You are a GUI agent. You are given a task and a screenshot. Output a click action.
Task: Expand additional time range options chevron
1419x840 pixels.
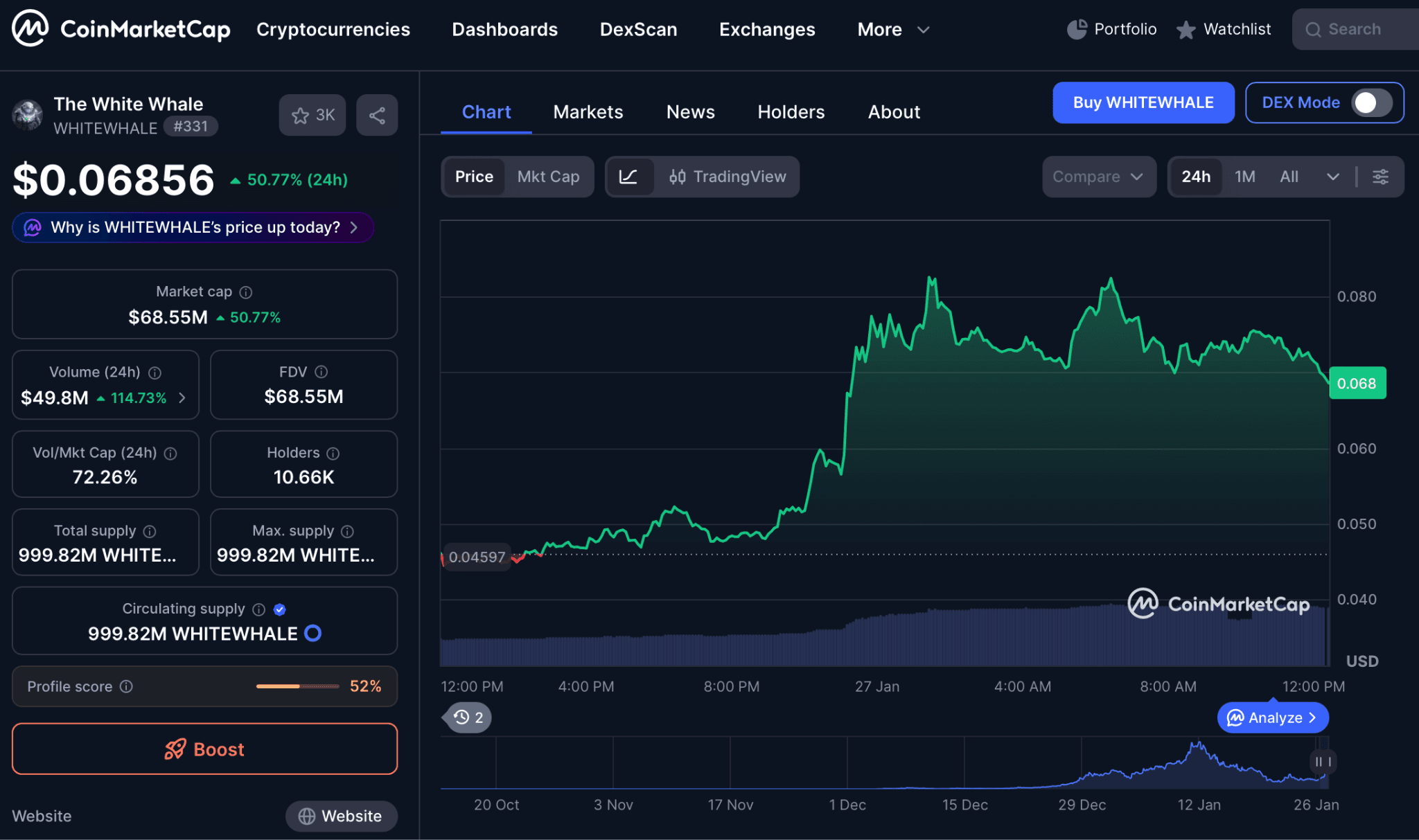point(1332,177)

==

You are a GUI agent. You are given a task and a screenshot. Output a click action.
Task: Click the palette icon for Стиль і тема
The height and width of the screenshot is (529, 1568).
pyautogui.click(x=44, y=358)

---

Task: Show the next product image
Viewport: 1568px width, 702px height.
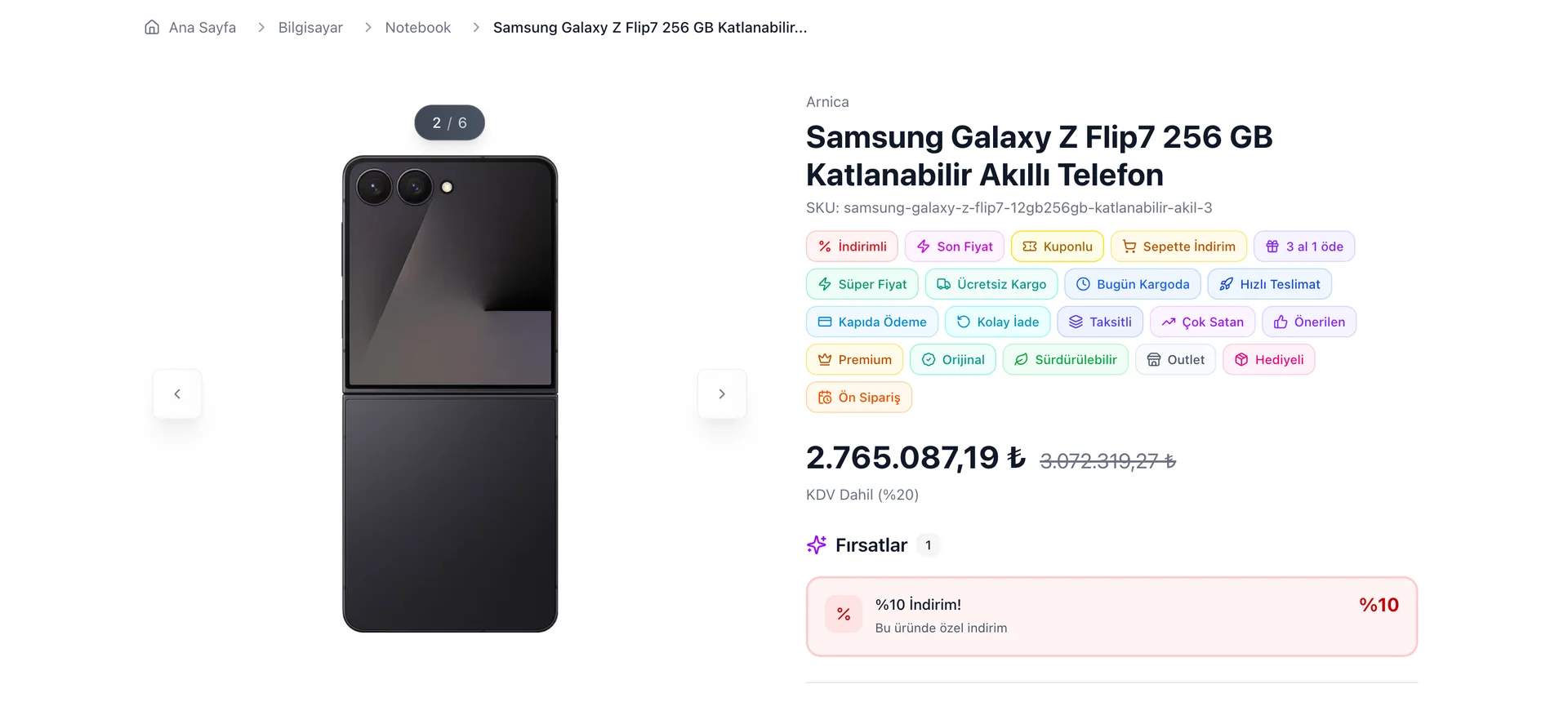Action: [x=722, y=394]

Requirement:
Reproduce the data word for word, starting at the line that contains "Task: Show the next product image" and stopping after the line that contains "Action: [x=722, y=394]". Leave the pictures out of your answer.

Answer in full:
Task: Show the next product image
Viewport: 1568px width, 702px height.
Action: [x=722, y=394]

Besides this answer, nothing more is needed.